## Source records
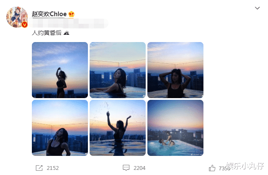Open the 赵奕欢Chloe username link
Image resolution: width=268 pixels, height=175 pixels.
click(49, 14)
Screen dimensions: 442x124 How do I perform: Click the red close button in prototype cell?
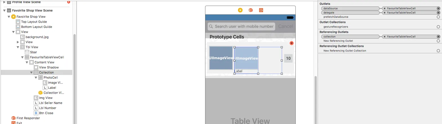(x=291, y=43)
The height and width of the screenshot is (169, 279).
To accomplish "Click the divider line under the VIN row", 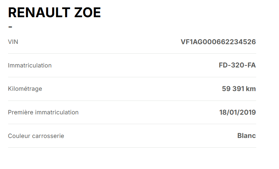I will pyautogui.click(x=132, y=53).
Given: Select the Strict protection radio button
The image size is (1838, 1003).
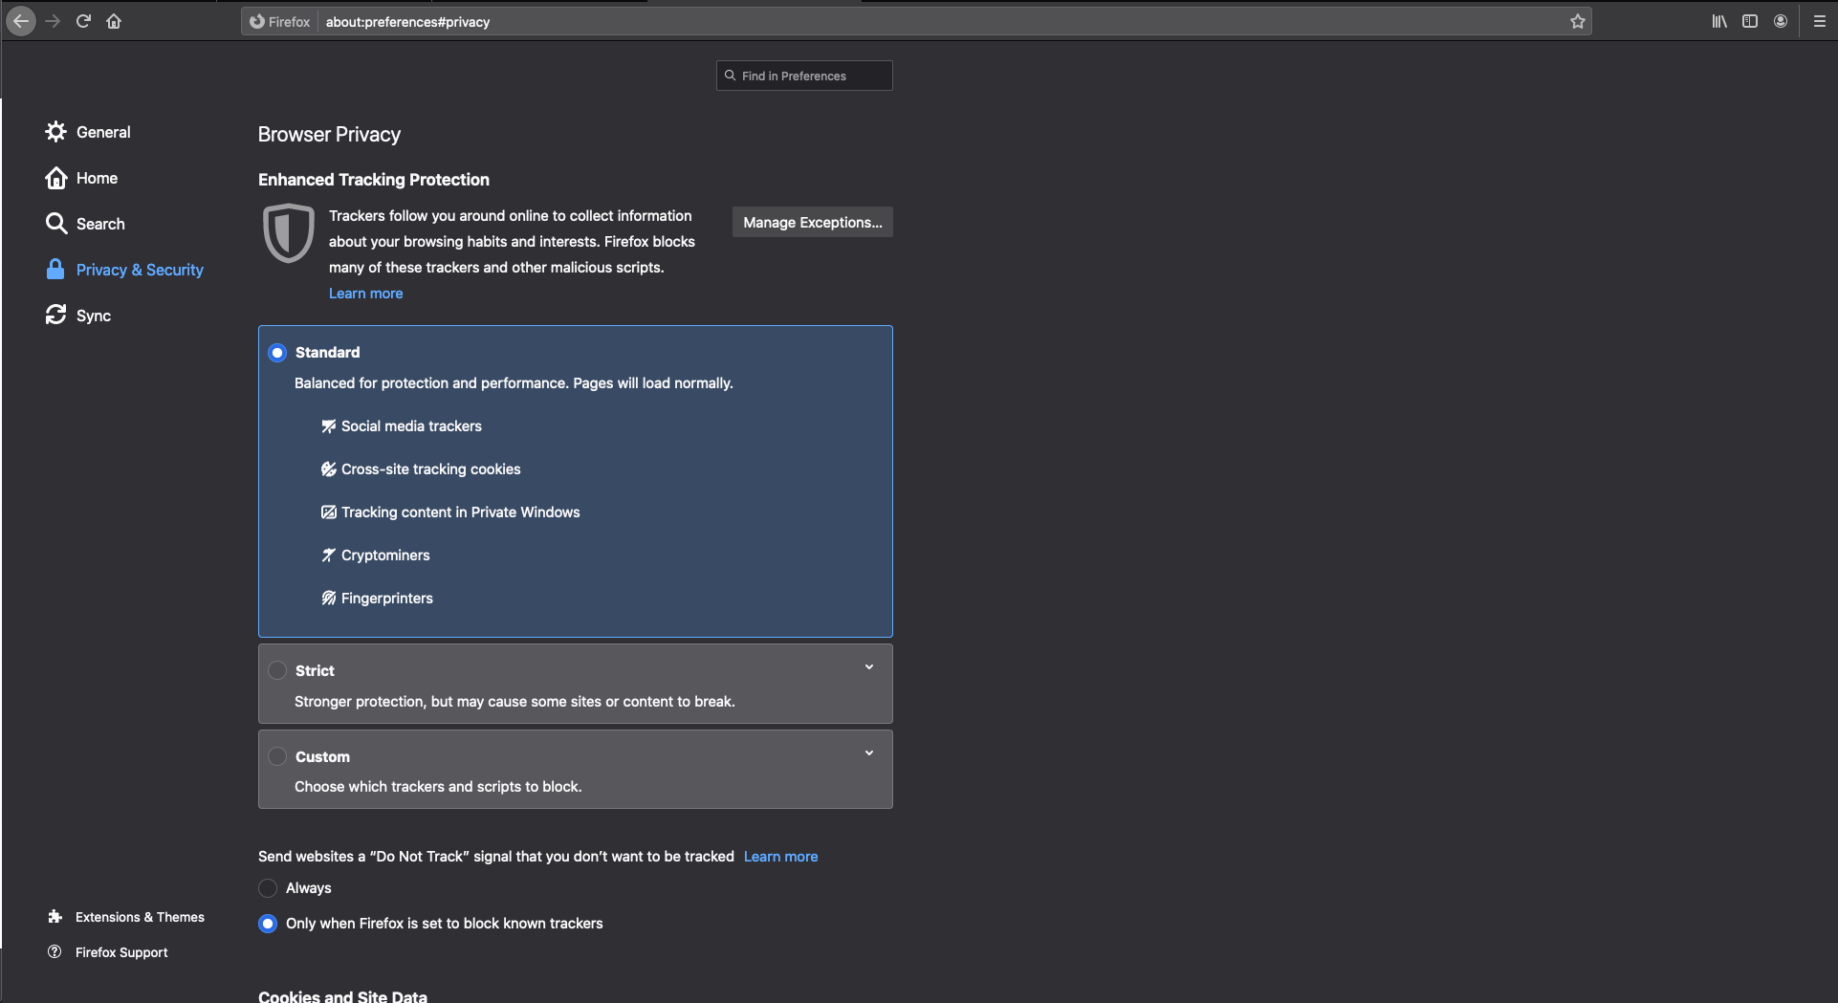Looking at the screenshot, I should 277,670.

## Task directions
Show every line of the data above that contains the string "button".

## The result
Screen dimensions: 442x124 How do I perform: Click the red close button in prototype cell?
Given: Select the Strict protection radio button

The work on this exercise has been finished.